_ACTIVITY_
Name every person identified by name in the travel text about Jodhpur below.
[DOCUMENT TEXT Boundary: Start]
Jodhpur lies near the geographic centre of the Rajasthan state making it a convenient base for travel in a region much frequented by tourists.
I based myself at the Vivanta by Taj Mari Hari, which was an excellent choice as the venue was opulent and very comfortable, the standards of hospitality and service offered by the General Manager Mr Vijay and his staff were first class, beyond expectations. The intricately carved arches and delicate jharokhas transported me to a different era and the hotel was so large that in most areas I went I was alone
The staff in all departments were polite, genial and could not do enough to make my stay pleasant. The building originally built in 1922 for the Maharaja Hari Singh had long corridors of marble with high ceilings which were tastefully decorated with art, sculptures and flowers. The hotel has 90 rooms and 3 suites and was very comfortable and provided an oasis and sanctuary to me in the urban jungle of Jodhpur city with its sights, smells and chaos on the dusty, dirty streets.
I can highly recommend this hotel and will return myself to experience the excellent service standards of Tajness as Mr Vijay named it.
One of the reasons I relished my visit to Jodhpur is that it is because it’s a wanderer and a photographer’s paradise. The colours, textures, the architecture and the people are just some of the many reasons why it is a photo opportunity on every corner. I swear even the way that people languidly sit on their front steps is better than any professional model can pose. Women sweeping the roads and the trash wearing colourful saris to me just looks stunning.
At times, it feels like you are driving through a Hollywood set while you sit cocooned in the hotel car driving through the crowded streets, horns blaring to avoid hitting cows, dogs, and street vendors. Motorbikes everywhere, it’s a cacophony of sounds, smells and chaos, but somehow it all works. The roads are in an appalling state as the rains have created potholes and washed away the surfaces.
Umaid Bhawan Palace is another impressive landmark for the city and is the current home of The residence of Maharaja Gaj Singh II. It was built by his grandfather Maharaja Umaid Singh in 1929 to counter a famine which had hit the state at the time. It was also known as the Chittar Palace while being constructed thanks to the use of stones drawn from the Chittar Hill. The palace was designed by HV Lanchester, a renowned British architect, and was completed in 16 years. Built with sandstone and marble, the architecture of the palace is described as a blend of lndo-Saracenic, classical revival and Western art deco styles. It is recognised as one of the largest private homes in the world and also one of the more spectacular buildings. It is the only palace built in the 20th century.
[DOCUMENT TEXT Boundary: End]
[PROVIDED MATERIAL Boundary: Start]
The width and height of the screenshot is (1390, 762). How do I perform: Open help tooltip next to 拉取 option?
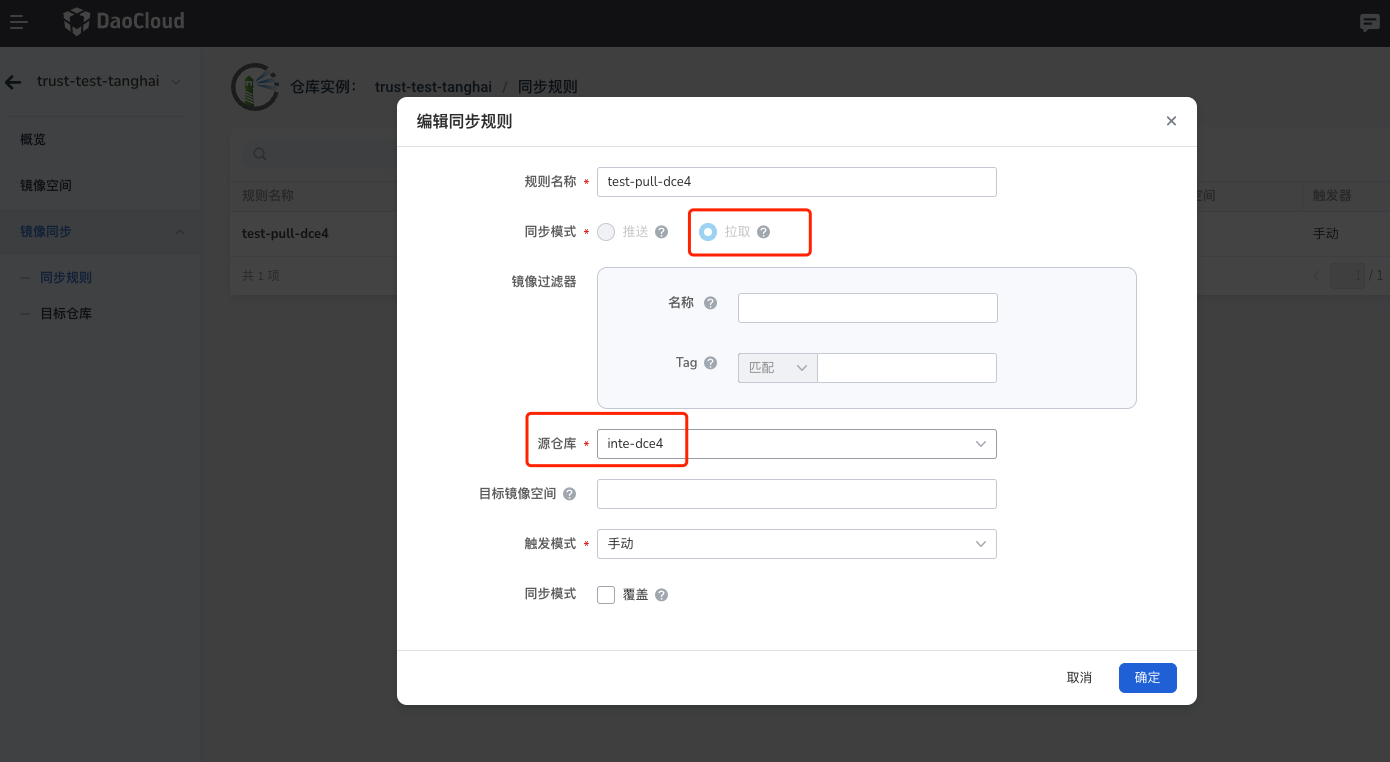tap(765, 231)
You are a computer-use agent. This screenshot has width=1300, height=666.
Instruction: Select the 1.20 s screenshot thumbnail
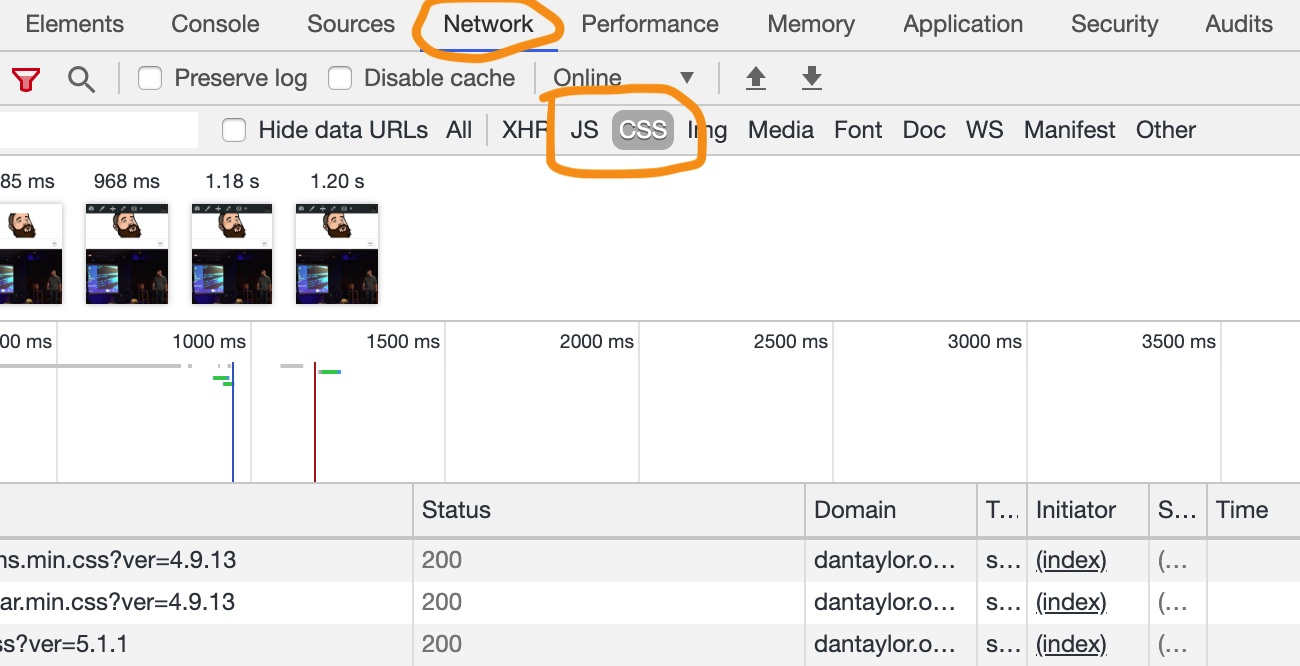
[PROVIDED MATERIAL Boundary: End]
_ANSWER AREA_
Mr Vijay
Maharaja Hari Singh
Maharaja Gaj Singh II
Maharaja Umaid Singh
HV Lanchester